*** PAGE TEXT ***
Moving beyond the conspiracy, Plaintiffs substantive claims all relate to the fabrication of evidence, the knowing suppression of exculpatory evidence, and the knowing use of perjured testimony to cover up those acts. Each of these claims, however, strikes at the heart of the validity of Plaintiffs underlying conviction, and success on any of these claims in this matter would directly undermine that conviction. Under Heck v. Humphries, 512 U.S. 477, 486-87 (1994), and its progeny, however, a prisoner may not use a civil rights matter to attack his conviction or sentence, nor may he recover monetary damages arising out of alleged violations that would impugn the validity of his conviction or sentence. See Wilkinson v. Dotson, 544 U.S. 74, 81-82 (2005). A convicted prisoner's claim is therefore barred, absent the prior invalidation of his conviction or sentence “no matter the relief sought (damages or equitable relief), no matter the target of the prisoner's suit.. .if success in that action would necessarily demonstrate the invalidity of his confinement or its duration.” Id. To the extent they have merit, claims of fabricated evidence, Brady violations, and the suborned use of perjured testimony to cover up such wrongdoings, if successful, would imply the invalidity of a prisoner's conviction and sentence. See, e.g., Skinner v. Switzer, 562 U.S. 521, 536-37 (2011) (meritorious Brady claim necessarily implies invalidity of conviction and would be Heck barred); Long v. Atl. City Police Dep't, 670 F.3d 436, 447 (3d Cir. 2012) (alleged use of perjured testimony and fabricated falsely inculpatory evidence necessarily implies the invalidity of a conviction and is Heck barred.) As Plaintiff has been convicted and sentenced on the charges he is seeking to undermine in this action, and as success on any of his substantive claims would necessarily imply the invalidity of his conviction and sentence, Plaintiff s claims are barred by the Heck doctrine and must be dismissed without prejudice as such. Plaintiff may not pursue such claims in a civil rights action unless and until he successfully overturns his conviction on either direct appeal or through a habeas proceeding.
***
__TASKS__:
(a) In the court excerpt, what must Plaintiff do before he may pursue these claims in a civil rights action?
(b) Reproduce the rows from the line holding "Screen dimensions: 1267x865" through the line holding "will tap(1854, 1089).", inclusive, with "dropdown" swapped for "drop-down list" and nothing else altered.
The court excerpt and the rows that follow come from unrelated sources.
*** RECORDS FOR THIS EXERCISE ***
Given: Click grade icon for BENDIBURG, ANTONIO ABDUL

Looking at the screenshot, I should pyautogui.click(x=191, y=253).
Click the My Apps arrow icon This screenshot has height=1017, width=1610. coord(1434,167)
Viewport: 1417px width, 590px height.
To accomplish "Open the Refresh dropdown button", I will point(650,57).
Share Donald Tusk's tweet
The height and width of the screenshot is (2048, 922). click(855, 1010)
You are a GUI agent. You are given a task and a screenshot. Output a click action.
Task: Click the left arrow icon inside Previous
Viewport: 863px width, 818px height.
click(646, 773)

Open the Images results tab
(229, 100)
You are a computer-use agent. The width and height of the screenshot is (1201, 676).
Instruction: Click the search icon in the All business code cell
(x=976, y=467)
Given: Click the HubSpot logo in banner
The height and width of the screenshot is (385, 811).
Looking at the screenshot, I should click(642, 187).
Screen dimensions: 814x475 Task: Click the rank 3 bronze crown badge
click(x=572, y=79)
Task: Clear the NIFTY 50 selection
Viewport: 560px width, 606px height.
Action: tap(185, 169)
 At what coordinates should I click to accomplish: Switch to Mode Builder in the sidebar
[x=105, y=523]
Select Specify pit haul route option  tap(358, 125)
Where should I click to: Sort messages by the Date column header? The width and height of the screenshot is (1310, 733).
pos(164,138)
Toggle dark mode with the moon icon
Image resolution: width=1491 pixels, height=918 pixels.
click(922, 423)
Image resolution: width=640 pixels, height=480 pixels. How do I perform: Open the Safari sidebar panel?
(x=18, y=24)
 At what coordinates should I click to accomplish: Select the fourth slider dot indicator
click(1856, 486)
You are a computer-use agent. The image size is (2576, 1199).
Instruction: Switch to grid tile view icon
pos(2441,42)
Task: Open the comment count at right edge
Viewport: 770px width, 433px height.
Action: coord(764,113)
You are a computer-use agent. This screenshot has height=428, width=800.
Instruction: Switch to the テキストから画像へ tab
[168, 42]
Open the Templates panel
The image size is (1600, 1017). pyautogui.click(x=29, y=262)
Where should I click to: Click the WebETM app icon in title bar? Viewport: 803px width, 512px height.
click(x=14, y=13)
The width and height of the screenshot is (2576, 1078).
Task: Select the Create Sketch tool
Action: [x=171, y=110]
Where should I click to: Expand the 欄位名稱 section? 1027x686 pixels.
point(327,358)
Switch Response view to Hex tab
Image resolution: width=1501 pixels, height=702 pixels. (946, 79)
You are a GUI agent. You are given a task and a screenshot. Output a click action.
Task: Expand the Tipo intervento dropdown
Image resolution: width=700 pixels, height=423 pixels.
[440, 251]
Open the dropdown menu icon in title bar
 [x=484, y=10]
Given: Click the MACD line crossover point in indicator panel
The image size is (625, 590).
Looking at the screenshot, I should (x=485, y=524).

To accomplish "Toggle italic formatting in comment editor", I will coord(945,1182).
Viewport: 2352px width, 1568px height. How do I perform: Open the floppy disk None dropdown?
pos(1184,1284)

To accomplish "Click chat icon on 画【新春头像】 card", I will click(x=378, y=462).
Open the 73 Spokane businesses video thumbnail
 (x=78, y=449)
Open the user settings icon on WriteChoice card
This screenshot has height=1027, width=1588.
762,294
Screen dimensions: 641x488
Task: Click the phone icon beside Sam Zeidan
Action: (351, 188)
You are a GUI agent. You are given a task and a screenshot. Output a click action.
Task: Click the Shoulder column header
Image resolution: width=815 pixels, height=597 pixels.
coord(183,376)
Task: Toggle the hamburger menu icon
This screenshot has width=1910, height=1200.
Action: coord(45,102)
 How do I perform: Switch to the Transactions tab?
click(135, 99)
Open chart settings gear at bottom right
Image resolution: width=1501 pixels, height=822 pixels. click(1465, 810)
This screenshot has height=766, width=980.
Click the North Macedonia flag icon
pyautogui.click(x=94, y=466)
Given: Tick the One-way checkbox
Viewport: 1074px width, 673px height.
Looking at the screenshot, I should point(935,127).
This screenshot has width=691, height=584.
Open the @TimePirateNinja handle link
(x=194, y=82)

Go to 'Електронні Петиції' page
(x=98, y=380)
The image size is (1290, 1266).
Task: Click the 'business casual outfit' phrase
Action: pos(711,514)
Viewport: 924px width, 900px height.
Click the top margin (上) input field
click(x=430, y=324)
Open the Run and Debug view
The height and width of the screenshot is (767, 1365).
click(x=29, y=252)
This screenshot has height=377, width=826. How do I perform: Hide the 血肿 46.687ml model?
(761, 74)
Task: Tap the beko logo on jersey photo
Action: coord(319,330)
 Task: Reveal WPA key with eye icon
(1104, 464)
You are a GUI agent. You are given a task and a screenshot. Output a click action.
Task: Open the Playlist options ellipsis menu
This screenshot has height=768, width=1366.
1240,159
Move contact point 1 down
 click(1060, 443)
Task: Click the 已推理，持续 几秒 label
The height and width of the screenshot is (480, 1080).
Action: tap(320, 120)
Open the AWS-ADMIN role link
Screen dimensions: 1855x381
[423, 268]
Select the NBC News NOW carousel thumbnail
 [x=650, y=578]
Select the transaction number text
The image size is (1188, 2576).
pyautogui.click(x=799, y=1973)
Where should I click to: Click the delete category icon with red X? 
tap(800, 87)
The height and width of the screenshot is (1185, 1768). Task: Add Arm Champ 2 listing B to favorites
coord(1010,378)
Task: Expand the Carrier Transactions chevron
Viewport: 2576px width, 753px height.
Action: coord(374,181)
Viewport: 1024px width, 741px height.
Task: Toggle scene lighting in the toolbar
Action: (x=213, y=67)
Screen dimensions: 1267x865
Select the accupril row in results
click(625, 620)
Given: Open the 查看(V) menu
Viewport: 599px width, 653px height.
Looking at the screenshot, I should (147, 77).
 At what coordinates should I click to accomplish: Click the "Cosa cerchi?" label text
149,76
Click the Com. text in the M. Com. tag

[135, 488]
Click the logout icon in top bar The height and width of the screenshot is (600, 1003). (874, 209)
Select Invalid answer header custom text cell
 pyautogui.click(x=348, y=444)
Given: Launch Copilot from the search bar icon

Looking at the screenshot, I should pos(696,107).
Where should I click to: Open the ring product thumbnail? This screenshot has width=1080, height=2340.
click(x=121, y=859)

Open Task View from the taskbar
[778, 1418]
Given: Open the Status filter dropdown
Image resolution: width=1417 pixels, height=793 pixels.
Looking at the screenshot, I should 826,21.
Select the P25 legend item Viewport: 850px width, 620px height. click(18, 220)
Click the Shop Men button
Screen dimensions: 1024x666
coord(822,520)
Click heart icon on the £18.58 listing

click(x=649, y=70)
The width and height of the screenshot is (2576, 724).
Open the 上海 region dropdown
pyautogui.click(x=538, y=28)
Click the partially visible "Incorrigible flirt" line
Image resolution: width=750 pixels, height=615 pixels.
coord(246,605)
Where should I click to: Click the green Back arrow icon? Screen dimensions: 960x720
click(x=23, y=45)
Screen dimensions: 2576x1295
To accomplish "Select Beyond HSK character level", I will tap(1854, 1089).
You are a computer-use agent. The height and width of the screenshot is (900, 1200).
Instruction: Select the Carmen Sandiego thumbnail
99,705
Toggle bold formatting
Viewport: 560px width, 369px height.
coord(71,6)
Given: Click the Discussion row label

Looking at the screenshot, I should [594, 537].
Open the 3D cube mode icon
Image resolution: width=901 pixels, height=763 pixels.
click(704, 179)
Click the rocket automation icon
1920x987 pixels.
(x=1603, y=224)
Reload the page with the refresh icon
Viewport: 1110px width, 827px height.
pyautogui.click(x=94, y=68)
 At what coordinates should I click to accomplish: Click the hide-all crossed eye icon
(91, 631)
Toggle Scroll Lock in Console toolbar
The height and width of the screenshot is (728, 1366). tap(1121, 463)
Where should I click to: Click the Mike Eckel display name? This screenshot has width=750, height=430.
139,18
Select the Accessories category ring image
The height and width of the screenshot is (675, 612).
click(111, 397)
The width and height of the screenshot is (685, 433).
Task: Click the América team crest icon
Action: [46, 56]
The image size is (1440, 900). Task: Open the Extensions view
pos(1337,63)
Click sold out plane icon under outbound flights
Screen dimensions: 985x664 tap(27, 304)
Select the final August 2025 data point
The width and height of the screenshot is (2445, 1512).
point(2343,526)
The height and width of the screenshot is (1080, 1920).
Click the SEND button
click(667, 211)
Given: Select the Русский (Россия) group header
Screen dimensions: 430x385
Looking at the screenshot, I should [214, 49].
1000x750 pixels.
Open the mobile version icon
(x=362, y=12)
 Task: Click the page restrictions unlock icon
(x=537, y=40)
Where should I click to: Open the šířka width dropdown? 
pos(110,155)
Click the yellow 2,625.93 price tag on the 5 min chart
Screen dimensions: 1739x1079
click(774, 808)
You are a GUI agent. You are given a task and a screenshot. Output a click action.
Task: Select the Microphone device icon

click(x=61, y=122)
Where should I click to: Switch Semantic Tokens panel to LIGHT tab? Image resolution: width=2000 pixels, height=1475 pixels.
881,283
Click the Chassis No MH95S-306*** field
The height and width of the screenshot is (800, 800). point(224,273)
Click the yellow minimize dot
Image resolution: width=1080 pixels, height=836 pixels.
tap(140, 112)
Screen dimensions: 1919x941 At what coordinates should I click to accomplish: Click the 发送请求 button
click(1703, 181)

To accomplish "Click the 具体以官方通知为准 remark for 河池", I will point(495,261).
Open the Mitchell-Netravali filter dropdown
***
__TASK SOLUTIONS__:
(a) He must successfully overturn his conviction, either on direct appeal or through a habeas proceeding.

(b)
Screen dimensions: 1267x865
Select the accupril row in results
click(625, 620)
Given: Open the 查看(V) menu
Viewport: 599px width, 653px height.
Looking at the screenshot, I should (147, 77).
 At what coordinates should I click to accomplish: Click the "Cosa cerchi?" label text
149,76
Click the Com. text in the M. Com. tag

[135, 488]
Click the logout icon in top bar The height and width of the screenshot is (600, 1003). (874, 209)
Select Invalid answer header custom text cell
 pyautogui.click(x=348, y=444)
Given: Launch Copilot from the search bar icon

Looking at the screenshot, I should pos(696,107).
Where should I click to: Open the ring product thumbnail? This screenshot has width=1080, height=2340.
click(x=121, y=859)

Open Task View from the taskbar
[778, 1418]
Given: Open the Status filter drop-down list
Image resolution: width=1417 pixels, height=793 pixels.
Looking at the screenshot, I should 826,21.
Select the P25 legend item Viewport: 850px width, 620px height. click(18, 220)
Click the Shop Men button
Screen dimensions: 1024x666
coord(822,520)
Click heart icon on the £18.58 listing

click(x=649, y=70)
The width and height of the screenshot is (2576, 724).
Open the 上海 region drop-down list
pyautogui.click(x=538, y=28)
Click the partially visible "Incorrigible flirt" line
Image resolution: width=750 pixels, height=615 pixels.
coord(246,605)
Where should I click to: Click the green Back arrow icon? Screen dimensions: 960x720
click(x=23, y=45)
Screen dimensions: 2576x1295
To accomplish "Select Beyond HSK character level", I will tap(1854, 1089).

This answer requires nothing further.